A ideia de homenagear Siqueira no ano cultural de 2022 pelo Governo do Estado da Paraíba é excelente e com o lançamento do filme pode ser o momento certo para essa homenagem. Estamos preparando um projeto junto com a professora e pianista Josélia Vieira, de realização de uma Caravana Siqueira para o ano de 2022 com o intuito de levar cinema, música e educação por todo o estado através da vida e da obra de importante figura que segue desconhecida na Paraíba e no Brasil.

– Que expectativas você tem com o filme, uma vez lançado, e que projetos vislumbra no sentido da  potencialização desse resgate, especialmente na Paraíba?

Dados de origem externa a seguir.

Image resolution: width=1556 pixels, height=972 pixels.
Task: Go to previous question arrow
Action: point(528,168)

A expectativa é grande para o lançamento do filme. Por conta da pandemia, inicialmente vamos fazer o circuito de festivais ainda no formato online durante o ano de 2021 e a ideia é fazer em 2022 o lançamento do filme nos cinemas, de forma presencial, e em seguida na televisão no canal CineBrasilTV. Nossa ideia é realizar o lançamento do TOADA PARA JOSÉ SIQUEIRA nos cinemas no primeiro semestre de 2022 na Paraíba (João Pessoa, Campina Grande e interior), Recife, Rio de Janeiro, Salvador e São Paulo mas ainda estamos buscando recursos para podermos realizar essa distribuição do filme. Pretendemos estabelecer um contato junto ao Governo do Estado da Paraíba para fortalecer a distribuição do filme no estado estimulando a circulação da vida e da obra do maestro apresentados no filme nas escolas, universidades, bibliotecas, espaços culturais e demais locais em que a cultura e a educação estejam presentes.

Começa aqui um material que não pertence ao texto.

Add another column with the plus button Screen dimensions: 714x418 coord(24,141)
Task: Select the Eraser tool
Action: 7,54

A distribuição nas salas será pautada por uma campanha de impacto social e circuito de difusão social, para ampliação e formaçãode público. O lançamento nos cinemas, televisão e a circulação ampliada prentendem, inicialmente, contemplar os seguintes objetivos: Homenagear e fortalecer a memória histórica do maestro, bem como de seu legado na relação entre música, educação, cultura e desenvolvimento social. Articular, em torno do filme, uma rede de jovens músicos que integram projetos de desenvolvimento social por meio da música, usando o cinema para visibilizar essas iniciativas. A distribuição prevê que o filme circule para além das janelas tradicionais – cinema, televisão, plataformas de VOD, Drive In – em uma estratégia integrada com a campanha de impacto. Essa campanha será desenvolvida em parceria com organizações que já atuam na intersecção entre música, educação e desenvolvimento social. Junto ao lançamento comercial nos cinemas, será articulado um circuito de difusão social, gratuito, em diversos espaços com rodas de conversa e debates com artistas, músicos, lideranças juvenis, jornalistas, formadores de opinião e comunidades escolares e universitárias. Esse circuito será híbrido – composto por sessões presenciais e online, seguidas de bate-papo, rodas de conversa e debates – e desenhado oportunamente entre a distribuidora Taturana e as organizações parceiras da campanha.